Etiopía construye la mayor presa hidroeléctrica de África en el río Nilo

El río Nilo siempre ha sido considerado una fuente vital de vida para muchas comunidades. Sin embargo, en Etiopía también creen que podría convertirse en una fuente de energía. Por esta razón, las autoridades etíopes han emprendido la construcción de una enorme represa en el Nilo Azul, conocida como la Gran Presa del Renacimiento Etíope (GERD, por sus siglas en inglés). Este ambicioso proyecto tiene como objetivo generar suficiente energía para duplicar la producción anual de electricidad de Etiopía y proveer un suministro confiable al 60% de la población que aún no tiene acceso a la red eléctrica.
La GERD será una estructura gigantesca, con una altura de 145 metros y una capacidad de embalse de aproximadamente 74.000 millones de metros cúbicos. Se estima que tendrá una capacidad de generación de entre 5.150 y 6.500 megavatios. Su construcción ha requerido una inversión de entre 4.000 y 5.000 millones de dólares, convirtiéndola en la mayor fuente hidroeléctrica de África y superando a la central de la presa de Asuán en Egipto.
La GERD inundará una superficie de 1.874 kilómetros cuadrados y se espera que contribuya significativamente al desarrollo económico y social de Etiopía y sus naciones vecinas. Además, se espera que se convierta en la pieza central de la estrategia de exportación de energía del país.

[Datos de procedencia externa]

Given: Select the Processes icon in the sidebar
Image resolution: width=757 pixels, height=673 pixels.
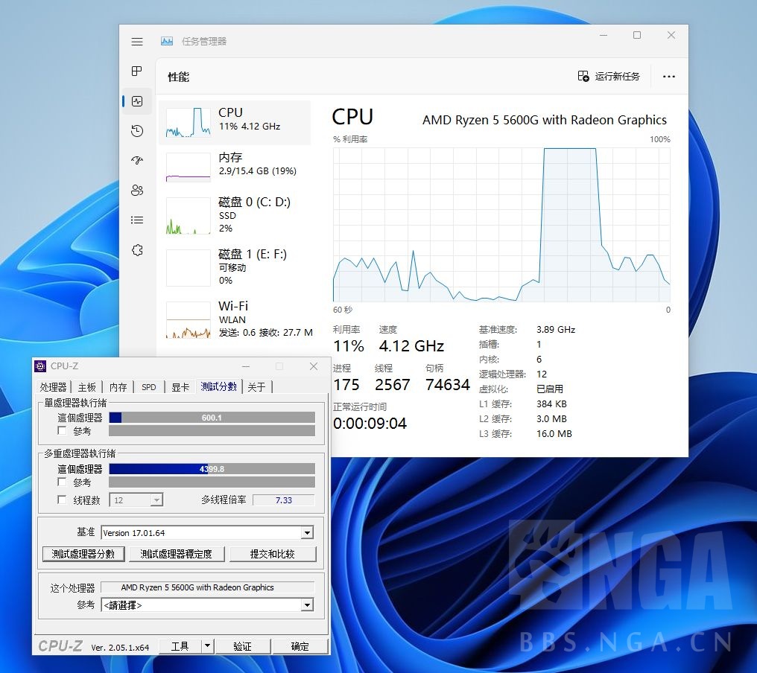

A pesar de su importancia y ambición, la construcción de la GERD ha sido lenta y ha acumulado retrasos desde que comenzó en 2011. Sin embargo, esto no ha impedido que el proyecto avance y se haya iniciado un proceso de llenado del embalse en 2020. En febrero de ese mismo año, la presa comenzó a generar energía con una de las 13 turbinas instaladas.

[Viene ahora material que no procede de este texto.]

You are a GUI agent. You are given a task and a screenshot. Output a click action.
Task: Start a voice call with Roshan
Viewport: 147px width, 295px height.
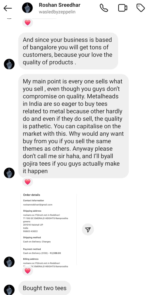point(104,8)
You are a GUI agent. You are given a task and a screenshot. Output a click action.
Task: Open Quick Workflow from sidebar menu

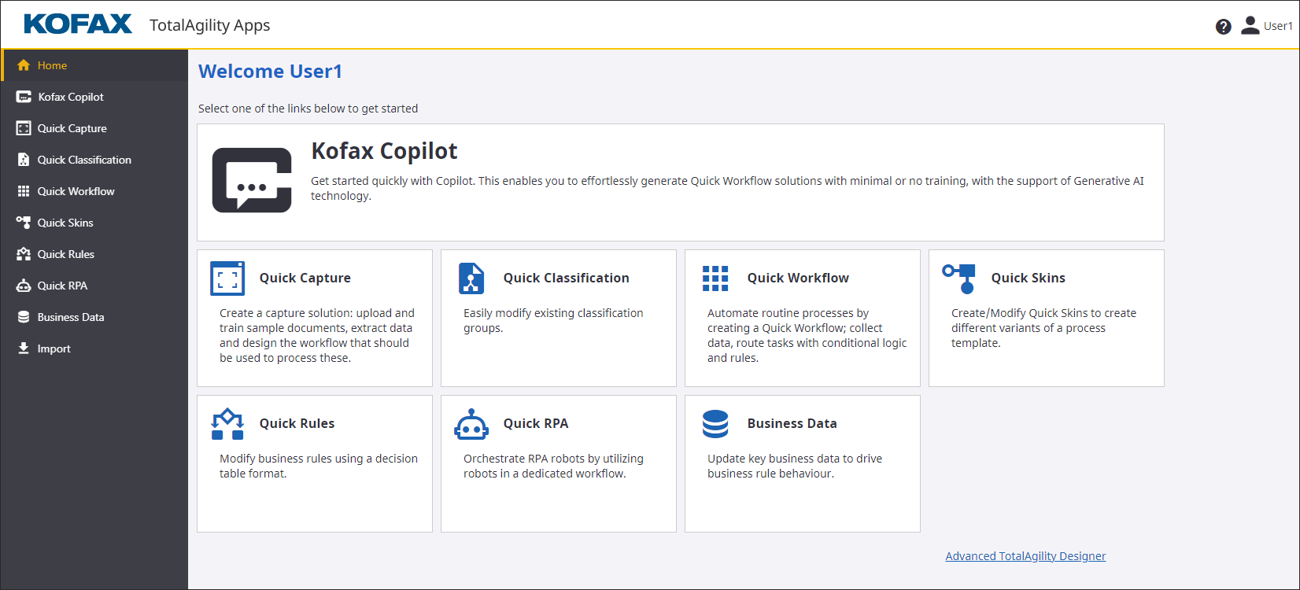(x=76, y=191)
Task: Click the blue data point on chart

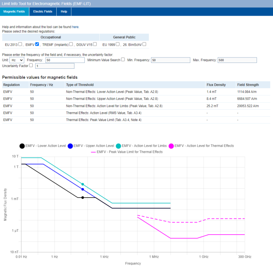Action: (83, 189)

A pesar de las grandes inversiones y los avances en la construcción de la GERD, el proyecto ha generado polémica y preocupación en Sudán y Egipto, dos países vecinos ubicados al norte. Egipto teme que la represa afecte su suministro de agua y agrave los problemas de escasez, ya que la mayoría de su población depende del río Nilo para obtener agua. Por su parte, Sudán tiene preocupaciones sobre la seguridad de la presa, aunque con el tiempo ha suavizado su postura y ha expresado su acuerdo con el proyecto.
A pesar de las controversias, Etiopía ve en la GERD una oportunidad para impulsar su desarrollo energético y económico, y para proporcionar electricidad confiable a su población. El futuro de la represa y su impacto en la región aún están por verse, pero sin duda es un proyecto de gran envergadura que podría tener un impacto significativo en la vida de las comunidades locales y en el mapa energético de África.